Engineering

Streams - Readable, Writable, Transform Streams and Flow Control

This is the fifth article from a new series about Node.js. In the past article we covered the Event Emitter, which is a convenient pattern for getting notifications of complex state changes in a decoupled manner. But some objects may be simpler than that: they’re a source of data or the target of data.
If you need to process a stream of data from a source, you need to create one such stream, or even repeatedly transform or filter data, Node has that abstraction for you: Streams.
- Pedro Teixeira
(Some of the code samples in this article you can find in this github repo).

Readable stream

In this article we’re going to continue building onto our home automation system. Our system has a thermometer that frequently emits temperature readings. This thermometer acts like a data tap; what Node.js normally calls a ‘Readable Stream’.

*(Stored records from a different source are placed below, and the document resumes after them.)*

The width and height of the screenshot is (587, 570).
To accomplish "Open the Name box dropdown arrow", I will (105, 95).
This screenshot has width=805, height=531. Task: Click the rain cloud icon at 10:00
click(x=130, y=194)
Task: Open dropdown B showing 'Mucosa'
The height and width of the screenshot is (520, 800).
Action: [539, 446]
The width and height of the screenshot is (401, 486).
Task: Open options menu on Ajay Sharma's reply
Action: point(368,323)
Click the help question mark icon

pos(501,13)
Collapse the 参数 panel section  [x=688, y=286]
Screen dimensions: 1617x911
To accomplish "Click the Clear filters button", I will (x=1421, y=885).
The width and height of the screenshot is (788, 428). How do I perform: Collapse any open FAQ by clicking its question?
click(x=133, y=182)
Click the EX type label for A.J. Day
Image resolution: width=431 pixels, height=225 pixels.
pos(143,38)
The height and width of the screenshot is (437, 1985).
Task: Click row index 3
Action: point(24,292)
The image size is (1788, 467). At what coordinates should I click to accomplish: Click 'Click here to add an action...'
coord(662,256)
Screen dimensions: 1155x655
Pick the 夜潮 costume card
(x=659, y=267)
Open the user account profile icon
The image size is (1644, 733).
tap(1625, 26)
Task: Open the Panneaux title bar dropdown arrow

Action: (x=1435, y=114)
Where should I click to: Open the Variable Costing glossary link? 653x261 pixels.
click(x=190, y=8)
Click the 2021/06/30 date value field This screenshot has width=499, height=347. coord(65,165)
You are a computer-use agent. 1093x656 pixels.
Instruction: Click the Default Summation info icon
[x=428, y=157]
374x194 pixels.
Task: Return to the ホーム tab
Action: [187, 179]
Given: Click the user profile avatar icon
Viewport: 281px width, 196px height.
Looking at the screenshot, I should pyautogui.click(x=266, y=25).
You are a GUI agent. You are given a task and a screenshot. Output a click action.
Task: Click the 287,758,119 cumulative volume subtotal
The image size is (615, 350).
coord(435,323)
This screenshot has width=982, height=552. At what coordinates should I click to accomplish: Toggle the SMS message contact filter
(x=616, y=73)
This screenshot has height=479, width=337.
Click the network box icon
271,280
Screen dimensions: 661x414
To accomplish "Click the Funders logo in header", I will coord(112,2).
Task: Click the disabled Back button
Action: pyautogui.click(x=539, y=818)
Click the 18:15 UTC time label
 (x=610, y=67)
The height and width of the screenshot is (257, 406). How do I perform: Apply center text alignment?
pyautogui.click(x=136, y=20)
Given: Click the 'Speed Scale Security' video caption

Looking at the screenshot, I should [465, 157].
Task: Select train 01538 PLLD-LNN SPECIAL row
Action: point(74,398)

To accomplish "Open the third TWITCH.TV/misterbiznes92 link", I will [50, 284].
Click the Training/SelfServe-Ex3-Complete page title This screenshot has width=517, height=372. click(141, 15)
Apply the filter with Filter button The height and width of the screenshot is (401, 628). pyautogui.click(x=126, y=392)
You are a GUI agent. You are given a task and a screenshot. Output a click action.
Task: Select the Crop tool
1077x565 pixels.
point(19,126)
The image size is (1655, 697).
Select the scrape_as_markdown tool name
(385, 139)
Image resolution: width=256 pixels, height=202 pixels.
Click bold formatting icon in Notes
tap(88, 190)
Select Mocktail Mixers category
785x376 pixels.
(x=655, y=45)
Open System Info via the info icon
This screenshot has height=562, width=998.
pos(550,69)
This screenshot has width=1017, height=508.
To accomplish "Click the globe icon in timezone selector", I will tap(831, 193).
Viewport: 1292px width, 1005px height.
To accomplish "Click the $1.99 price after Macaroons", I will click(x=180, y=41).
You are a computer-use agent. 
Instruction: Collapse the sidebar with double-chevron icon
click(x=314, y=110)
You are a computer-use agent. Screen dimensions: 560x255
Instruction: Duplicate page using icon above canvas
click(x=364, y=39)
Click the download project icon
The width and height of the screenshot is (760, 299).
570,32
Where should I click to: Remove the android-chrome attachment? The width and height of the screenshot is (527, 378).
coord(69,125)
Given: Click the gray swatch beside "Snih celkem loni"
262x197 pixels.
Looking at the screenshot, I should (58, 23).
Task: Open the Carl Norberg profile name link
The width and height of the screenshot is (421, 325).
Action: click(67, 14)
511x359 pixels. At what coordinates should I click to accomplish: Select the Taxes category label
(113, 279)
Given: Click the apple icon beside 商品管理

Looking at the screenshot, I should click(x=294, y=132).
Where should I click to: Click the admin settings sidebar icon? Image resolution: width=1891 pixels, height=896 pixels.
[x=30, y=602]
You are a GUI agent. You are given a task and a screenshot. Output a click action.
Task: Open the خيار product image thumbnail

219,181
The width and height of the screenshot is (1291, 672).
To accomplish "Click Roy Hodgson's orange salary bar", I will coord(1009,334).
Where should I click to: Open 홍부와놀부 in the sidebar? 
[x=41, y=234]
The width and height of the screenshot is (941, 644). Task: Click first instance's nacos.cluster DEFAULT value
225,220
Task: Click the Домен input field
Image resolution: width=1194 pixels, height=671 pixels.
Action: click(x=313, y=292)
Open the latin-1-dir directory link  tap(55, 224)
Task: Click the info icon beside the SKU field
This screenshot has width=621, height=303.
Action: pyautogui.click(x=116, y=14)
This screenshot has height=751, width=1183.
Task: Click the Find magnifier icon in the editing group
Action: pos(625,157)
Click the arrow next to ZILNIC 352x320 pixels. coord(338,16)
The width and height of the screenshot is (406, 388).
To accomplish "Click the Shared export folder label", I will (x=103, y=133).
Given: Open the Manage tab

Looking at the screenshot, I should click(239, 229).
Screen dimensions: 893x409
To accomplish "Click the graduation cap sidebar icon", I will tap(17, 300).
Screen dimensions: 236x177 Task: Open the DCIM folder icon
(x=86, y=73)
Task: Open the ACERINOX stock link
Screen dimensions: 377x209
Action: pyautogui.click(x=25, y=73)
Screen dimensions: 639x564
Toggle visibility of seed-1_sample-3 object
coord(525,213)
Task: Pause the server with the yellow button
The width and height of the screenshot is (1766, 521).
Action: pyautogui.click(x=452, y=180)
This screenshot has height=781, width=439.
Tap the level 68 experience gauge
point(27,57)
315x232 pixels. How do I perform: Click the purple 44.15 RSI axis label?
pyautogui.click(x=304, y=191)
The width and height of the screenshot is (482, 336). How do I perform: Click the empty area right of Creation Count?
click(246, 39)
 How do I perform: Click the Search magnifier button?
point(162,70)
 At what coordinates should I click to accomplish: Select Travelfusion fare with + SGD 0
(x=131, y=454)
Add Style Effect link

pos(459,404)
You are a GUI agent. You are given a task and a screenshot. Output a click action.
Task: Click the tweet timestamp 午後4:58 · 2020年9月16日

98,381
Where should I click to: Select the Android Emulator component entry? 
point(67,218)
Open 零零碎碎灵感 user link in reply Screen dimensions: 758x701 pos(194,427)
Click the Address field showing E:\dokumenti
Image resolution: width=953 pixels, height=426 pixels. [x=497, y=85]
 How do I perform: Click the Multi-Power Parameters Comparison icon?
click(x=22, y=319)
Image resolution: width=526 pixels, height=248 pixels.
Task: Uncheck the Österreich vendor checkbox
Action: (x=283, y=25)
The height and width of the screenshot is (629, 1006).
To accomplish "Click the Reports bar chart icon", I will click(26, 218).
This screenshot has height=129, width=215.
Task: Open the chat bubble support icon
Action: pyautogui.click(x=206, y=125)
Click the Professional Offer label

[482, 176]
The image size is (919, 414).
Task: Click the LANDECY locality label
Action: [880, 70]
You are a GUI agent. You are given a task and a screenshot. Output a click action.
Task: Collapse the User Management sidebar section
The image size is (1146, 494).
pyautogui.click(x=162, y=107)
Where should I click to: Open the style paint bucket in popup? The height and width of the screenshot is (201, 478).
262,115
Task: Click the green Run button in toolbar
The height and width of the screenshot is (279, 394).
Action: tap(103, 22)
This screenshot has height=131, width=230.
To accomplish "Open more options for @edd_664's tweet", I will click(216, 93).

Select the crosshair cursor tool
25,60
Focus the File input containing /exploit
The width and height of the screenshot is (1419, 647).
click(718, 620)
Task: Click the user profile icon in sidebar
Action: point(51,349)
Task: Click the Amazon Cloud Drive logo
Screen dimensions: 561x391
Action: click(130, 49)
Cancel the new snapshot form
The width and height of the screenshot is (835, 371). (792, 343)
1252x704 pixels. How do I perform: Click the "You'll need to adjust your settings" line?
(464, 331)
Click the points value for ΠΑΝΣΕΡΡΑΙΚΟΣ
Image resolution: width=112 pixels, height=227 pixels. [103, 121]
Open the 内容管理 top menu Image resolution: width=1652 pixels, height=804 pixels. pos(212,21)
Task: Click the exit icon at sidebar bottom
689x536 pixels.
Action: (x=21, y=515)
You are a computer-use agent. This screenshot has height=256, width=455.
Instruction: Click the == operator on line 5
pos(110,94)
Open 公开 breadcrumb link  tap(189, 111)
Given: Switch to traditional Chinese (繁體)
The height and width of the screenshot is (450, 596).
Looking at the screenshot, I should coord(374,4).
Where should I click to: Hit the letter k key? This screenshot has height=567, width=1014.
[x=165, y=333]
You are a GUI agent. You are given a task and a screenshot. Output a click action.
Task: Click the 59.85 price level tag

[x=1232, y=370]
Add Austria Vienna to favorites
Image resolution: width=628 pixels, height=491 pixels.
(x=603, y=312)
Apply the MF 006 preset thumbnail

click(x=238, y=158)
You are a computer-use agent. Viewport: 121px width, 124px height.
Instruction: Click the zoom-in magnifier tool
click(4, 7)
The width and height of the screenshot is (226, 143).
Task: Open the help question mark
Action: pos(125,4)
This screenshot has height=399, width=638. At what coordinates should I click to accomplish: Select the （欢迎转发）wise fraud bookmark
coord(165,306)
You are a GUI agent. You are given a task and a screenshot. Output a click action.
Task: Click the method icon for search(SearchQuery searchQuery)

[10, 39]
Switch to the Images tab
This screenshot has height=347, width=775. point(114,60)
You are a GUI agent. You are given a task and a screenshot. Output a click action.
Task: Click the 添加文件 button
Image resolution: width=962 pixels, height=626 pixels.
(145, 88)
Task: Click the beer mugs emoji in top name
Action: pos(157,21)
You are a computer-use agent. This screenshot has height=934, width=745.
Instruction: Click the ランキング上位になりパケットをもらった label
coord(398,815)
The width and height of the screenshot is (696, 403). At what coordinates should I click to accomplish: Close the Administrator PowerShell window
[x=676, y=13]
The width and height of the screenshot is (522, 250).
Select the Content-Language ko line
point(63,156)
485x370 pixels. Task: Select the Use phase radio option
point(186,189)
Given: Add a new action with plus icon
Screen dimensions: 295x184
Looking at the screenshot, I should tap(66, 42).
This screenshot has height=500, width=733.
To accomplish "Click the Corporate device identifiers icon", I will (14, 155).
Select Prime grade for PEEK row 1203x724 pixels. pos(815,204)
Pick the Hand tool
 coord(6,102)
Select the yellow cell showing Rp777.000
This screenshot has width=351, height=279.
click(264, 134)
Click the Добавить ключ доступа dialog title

Here is how we could listen to the temperature readings from that thermometer:

var thermometer = home.rooms.living_room.thermometer;
thermometer.on('data', function(temperature) {  
  console.log('Living room temperature is: %d C', temperature);
});

Here you can see that a readable stream is a special case of an event emitter, emitting data events every time some new data is available.

A readable stream can emit any type of data: binary data in the form of buffers or strings, or even more complex data in the form of any JavaScript object.

In addition to emitting data, a readable stream can be paused and resumed:

thermometer.pause();
// in 5 seconds, resume monitoring temperature:
setTimeout(function() {  
  thermometer.resume();
}, 5000);

When paused, a readable stream will emit no more data until it has been resumed.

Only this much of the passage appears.